Diversity Supplement to Mechanisms Regulating Lung Injury and Early Lung Fibrosis

ABSTRACT The overall goal of this Program is to understand the role of MUC5B in establishing a vulnerable lung and the transition of a vulnerable lung to a lung characterized by persistent injury of bronchoalveolar epithelia and activation of lung fibroblasts. While our findings have identified a novel molecule (MUC5B) and target

(bronchoalveolar epithelia) for IPF, only ≈5% of individuals with this genetic variant develop usual interstitial pneumonia (UIP) on HRCT scan, suggesting the need for another insult (a ‘second hit’) to initiate and intensify the fibroproliferative process. Based on our preliminary findings, we postulate that while overexpression of

MUC5B places individuals at risk of developing IPF by causing persistent homeostatic ER stress of bronchiolar epithelia, fibroblast recruitment and pro-fibrotic programming requires a second hit to the bronchiolar epithelia resulting in detrimental ER stress and recruitment and activation of fibroblasts.
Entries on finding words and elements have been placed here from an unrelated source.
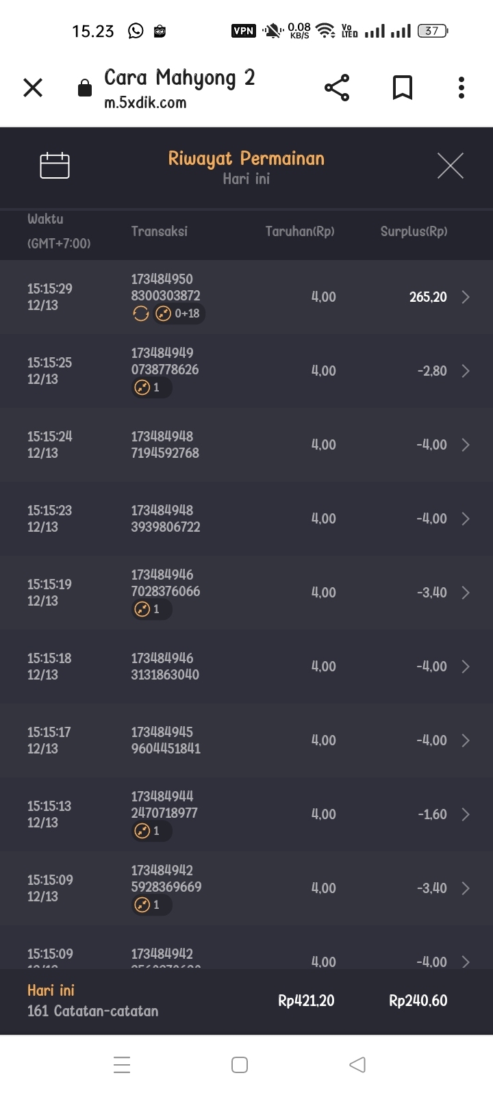Tap the 265,20 surplus amount
Screen dimensions: 493x1095
coord(428,297)
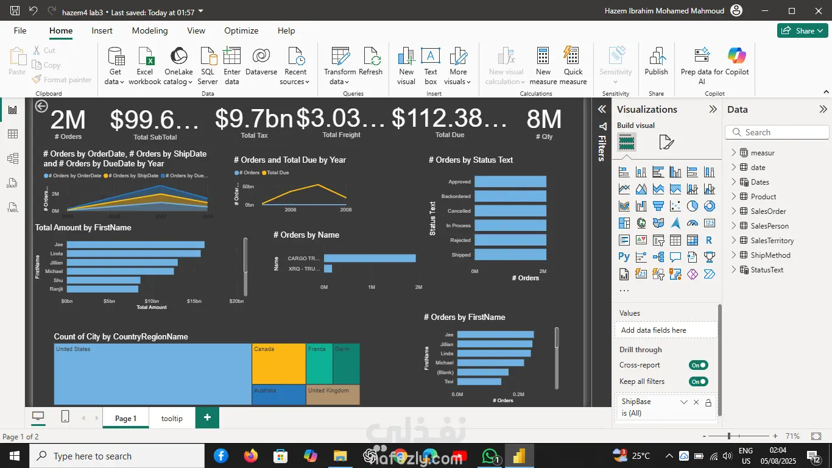
Task: Click the New measure icon
Action: 543,57
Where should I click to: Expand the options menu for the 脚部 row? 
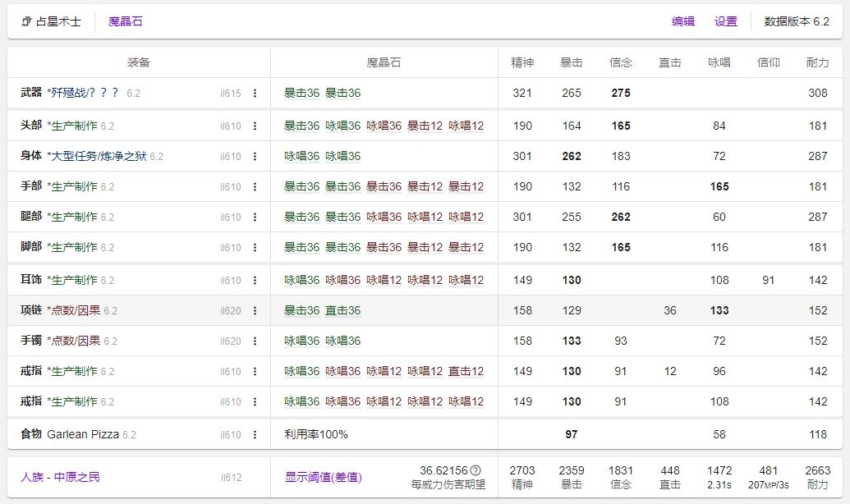pos(255,248)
Our Program includes 3 Scientific

Projects and 4 Cores, and our unifying scientific themes include: 1) IPF is initiated by enhanced expression of MUC5B (first hit) that establish a vulnerable lung characterized by persistent homeostatic ER stress (without substantial UPR or apoptosis); 2) secondary injury to the bronchoalveolar epithelia results in transition of a

vulnerable lung to a lung characterized by detrimental ER stress (involving substantial UPR and apoptosis) and the development of microscopic bronchiolar-centric fibroproliferation; and 3) understanding etiologic and initial biological responses in distal airway epithelia and AEC2 cells, and the interaction of bronchoalveolar epithelia

with lung fibroblasts will create opportunities for disease prevention and early intervention. The overarching hypothesis of our Program is that the development of IPF requires two hits, MUC5B overexpression in bronchiolar epithelia that induces a homeostatic, priming response and subsequent injury of the

bronchiolar epithelia that results in detrimental ER stress, aberrant epithelia, and fibroblast activation. Project 1 will definitively address the drivers of MUC5B overexpression, Project 2 will identify the determinants of epithelial injury and detrimental ER stress, and Project 3 will investigate the molecular interface between

MUC5B-induced epithelial injury and fibroblast activation. At the completion of this highly integrated Program, we will have: 1) established the basic molecular mechanisms that regulate MUC5B-induced injury/repair process in fibroproliferation; 2) defined mechanisms that will create a roadmap for primary and secondary intervention in

IPF; and 3) provided a rationale and targets for early intervention in a disease that remains a significant public health problem and may increase post-Covid.